_TASK DETAILS_
Nothing in the records may be altered; repeat them exactly.

_RECORDS FOR PROCESSING_
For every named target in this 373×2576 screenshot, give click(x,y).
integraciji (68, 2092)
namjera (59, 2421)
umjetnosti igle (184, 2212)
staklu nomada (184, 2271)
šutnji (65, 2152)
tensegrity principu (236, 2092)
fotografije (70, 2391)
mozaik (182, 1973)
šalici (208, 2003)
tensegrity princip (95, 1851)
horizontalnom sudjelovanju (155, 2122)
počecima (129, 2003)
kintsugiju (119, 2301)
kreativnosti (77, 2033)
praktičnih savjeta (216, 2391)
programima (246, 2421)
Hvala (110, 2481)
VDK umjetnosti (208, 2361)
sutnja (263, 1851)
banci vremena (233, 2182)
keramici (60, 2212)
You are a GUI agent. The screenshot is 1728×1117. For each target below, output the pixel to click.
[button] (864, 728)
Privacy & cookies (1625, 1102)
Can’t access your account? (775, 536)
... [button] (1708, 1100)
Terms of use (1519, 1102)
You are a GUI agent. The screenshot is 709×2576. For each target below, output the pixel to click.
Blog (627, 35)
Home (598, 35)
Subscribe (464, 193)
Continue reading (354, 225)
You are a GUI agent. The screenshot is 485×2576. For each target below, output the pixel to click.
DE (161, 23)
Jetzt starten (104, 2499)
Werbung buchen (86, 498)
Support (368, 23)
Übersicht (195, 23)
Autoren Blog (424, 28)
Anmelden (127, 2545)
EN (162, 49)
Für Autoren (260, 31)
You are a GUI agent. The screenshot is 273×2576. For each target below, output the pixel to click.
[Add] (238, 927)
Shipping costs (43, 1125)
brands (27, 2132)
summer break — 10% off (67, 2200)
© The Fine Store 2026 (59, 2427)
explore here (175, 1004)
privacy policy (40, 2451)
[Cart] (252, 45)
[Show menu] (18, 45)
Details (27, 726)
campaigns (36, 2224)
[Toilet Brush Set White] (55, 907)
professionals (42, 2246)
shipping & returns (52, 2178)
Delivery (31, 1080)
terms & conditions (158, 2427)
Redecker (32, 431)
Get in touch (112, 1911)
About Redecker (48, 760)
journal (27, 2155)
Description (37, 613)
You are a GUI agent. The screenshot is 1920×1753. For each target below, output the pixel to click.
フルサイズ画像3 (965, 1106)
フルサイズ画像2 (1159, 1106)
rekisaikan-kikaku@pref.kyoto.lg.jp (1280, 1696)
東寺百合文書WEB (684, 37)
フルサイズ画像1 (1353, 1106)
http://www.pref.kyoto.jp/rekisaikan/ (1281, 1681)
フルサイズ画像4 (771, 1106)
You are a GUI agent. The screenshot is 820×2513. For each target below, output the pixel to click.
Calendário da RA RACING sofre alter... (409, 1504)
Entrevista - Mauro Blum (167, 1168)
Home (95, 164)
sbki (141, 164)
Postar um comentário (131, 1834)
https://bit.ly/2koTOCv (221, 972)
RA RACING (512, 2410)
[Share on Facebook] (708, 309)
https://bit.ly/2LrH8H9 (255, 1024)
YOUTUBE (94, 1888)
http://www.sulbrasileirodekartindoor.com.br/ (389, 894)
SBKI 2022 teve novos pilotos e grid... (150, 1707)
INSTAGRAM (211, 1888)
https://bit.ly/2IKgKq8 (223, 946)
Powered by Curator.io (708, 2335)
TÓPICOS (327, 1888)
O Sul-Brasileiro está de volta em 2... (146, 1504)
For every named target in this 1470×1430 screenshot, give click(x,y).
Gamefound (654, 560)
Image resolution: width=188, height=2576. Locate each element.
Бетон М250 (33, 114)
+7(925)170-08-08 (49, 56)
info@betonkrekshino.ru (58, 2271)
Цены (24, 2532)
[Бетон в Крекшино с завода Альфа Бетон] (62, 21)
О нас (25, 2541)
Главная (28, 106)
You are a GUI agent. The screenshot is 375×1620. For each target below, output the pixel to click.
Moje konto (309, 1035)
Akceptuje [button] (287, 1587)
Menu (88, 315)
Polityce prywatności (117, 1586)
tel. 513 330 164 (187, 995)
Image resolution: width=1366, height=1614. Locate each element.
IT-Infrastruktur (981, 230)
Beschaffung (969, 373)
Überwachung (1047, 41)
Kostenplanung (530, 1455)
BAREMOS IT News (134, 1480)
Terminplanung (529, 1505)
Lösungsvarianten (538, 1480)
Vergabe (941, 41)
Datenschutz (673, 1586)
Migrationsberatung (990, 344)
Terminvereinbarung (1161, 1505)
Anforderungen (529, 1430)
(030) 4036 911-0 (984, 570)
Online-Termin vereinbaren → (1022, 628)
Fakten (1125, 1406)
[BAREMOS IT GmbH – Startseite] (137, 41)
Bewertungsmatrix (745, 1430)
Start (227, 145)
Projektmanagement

_SOLUTION TO THE PROBLEM_
For every named target in this 373×2576 screenshot, give click(x,y).
integraciji (68, 2092)
namjera (59, 2421)
umjetnosti igle (184, 2212)
staklu nomada (184, 2271)
šutnji (65, 2152)
tensegrity principu (236, 2092)
fotografije (70, 2391)
mozaik (182, 1973)
šalici (208, 2003)
tensegrity princip (95, 1851)
horizontalnom sudjelovanju (155, 2122)
počecima (129, 2003)
kintsugiju (119, 2301)
kreativnosti (77, 2033)
praktičnih savjeta (216, 2391)
programima (246, 2421)
Hvala (110, 2481)
VDK umjetnosti (208, 2361)
sutnja (263, 1851)
banci vremena (233, 2182)
keramici (60, 2212)
You are a GUI agent. The screenshot is 1728×1117. For each target below, output the pixel to click.
[button] (864, 728)
Privacy & cookies (1625, 1102)
Can’t access your account? (775, 536)
... [button] (1708, 1100)
Terms of use (1519, 1102)
You are a GUI agent. The screenshot is 709×2576. For each target below, output the pixel to click.
Blog (627, 35)
Home (598, 35)
Subscribe (464, 193)
Continue reading (354, 225)
You are a GUI agent. The screenshot is 485×2576. For each target below, output the pixel to click.
DE (161, 23)
Jetzt starten (104, 2499)
Werbung buchen (86, 498)
Support (368, 23)
Übersicht (195, 23)
Autoren Blog (424, 28)
Anmelden (127, 2545)
EN (162, 49)
Für Autoren (260, 31)
You are a GUI agent. The screenshot is 273×2576. For each target below, output the pixel to click.
[Add] (238, 927)
Shipping costs (43, 1125)
brands (27, 2132)
summer break — 10% off (67, 2200)
© The Fine Store 2026 (59, 2427)
explore here (175, 1004)
privacy policy (40, 2451)
[Cart] (252, 45)
[Show menu] (18, 45)
Details (27, 726)
campaigns (36, 2224)
[Toilet Brush Set White] (55, 907)
professionals (42, 2246)
shipping & returns (52, 2178)
Delivery (31, 1080)
terms & conditions (158, 2427)
Redecker (32, 431)
Get in touch (112, 1911)
About Redecker (48, 760)
journal (27, 2155)
Description (37, 613)
You are a GUI agent. The screenshot is 1920×1753. For each target below, output the pixel to click.
フルサイズ画像3 (965, 1106)
フルサイズ画像2 (1159, 1106)
rekisaikan-kikaku@pref.kyoto.lg.jp (1280, 1696)
東寺百合文書WEB (684, 37)
フルサイズ画像1 (1353, 1106)
http://www.pref.kyoto.jp/rekisaikan/ (1281, 1681)
フルサイズ画像4 (771, 1106)
You are a GUI agent. The screenshot is 820×2513. For each target below, output the pixel to click.
Calendário da RA RACING sofre alter... (409, 1504)
Entrevista - Mauro Blum (167, 1168)
Home (95, 164)
sbki (141, 164)
Postar um comentário (131, 1834)
https://bit.ly/2koTOCv (221, 972)
RA RACING (512, 2410)
[Share on Facebook] (708, 309)
https://bit.ly/2LrH8H9 (255, 1024)
YOUTUBE (94, 1888)
http://www.sulbrasileirodekartindoor.com.br/ (389, 894)
SBKI 2022 teve novos pilotos e grid... (150, 1707)
INSTAGRAM (211, 1888)
https://bit.ly/2IKgKq8 (223, 946)
Powered by Curator.io (708, 2335)
TÓPICOS (327, 1888)
O Sul-Brasileiro está de volta em 2... (146, 1504)
For every named target in this 1470×1430 screenshot, give click(x,y).
Gamefound (654, 560)
Image resolution: width=188, height=2576. Locate each element.
Бетон М250 (33, 114)
+7(925)170-08-08 (49, 56)
info@betonkrekshino.ru (58, 2271)
Цены (24, 2532)
[Бетон в Крекшино с завода Альфа Бетон] (62, 21)
О нас (25, 2541)
Главная (28, 106)
You are a GUI agent. The screenshot is 375×1620. For each target below, output the pixel to click.
Moje konto (309, 1035)
Akceptuje [button] (287, 1587)
Menu (88, 315)
Polityce prywatności (117, 1586)
tel. 513 330 164 (187, 995)
Image resolution: width=1366, height=1614. Locate each element.
IT-Infrastruktur (981, 230)
Beschaffung (969, 373)
Überwachung (1047, 41)
Kostenplanung (530, 1455)
BAREMOS IT News (134, 1480)
Terminplanung (529, 1505)
Lösungsvarianten (538, 1480)
Vergabe (941, 41)
Datenschutz (673, 1586)
Migrationsberatung (990, 344)
Terminvereinbarung (1161, 1505)
Anforderungen (529, 1430)
(030) 4036 911-0 (984, 570)
Online-Termin vereinbaren → (1022, 628)
Fakten (1125, 1406)
[BAREMOS IT GmbH – Startseite] (137, 41)
Bewertungsmatrix (745, 1430)
Start (227, 145)
Projektmanagement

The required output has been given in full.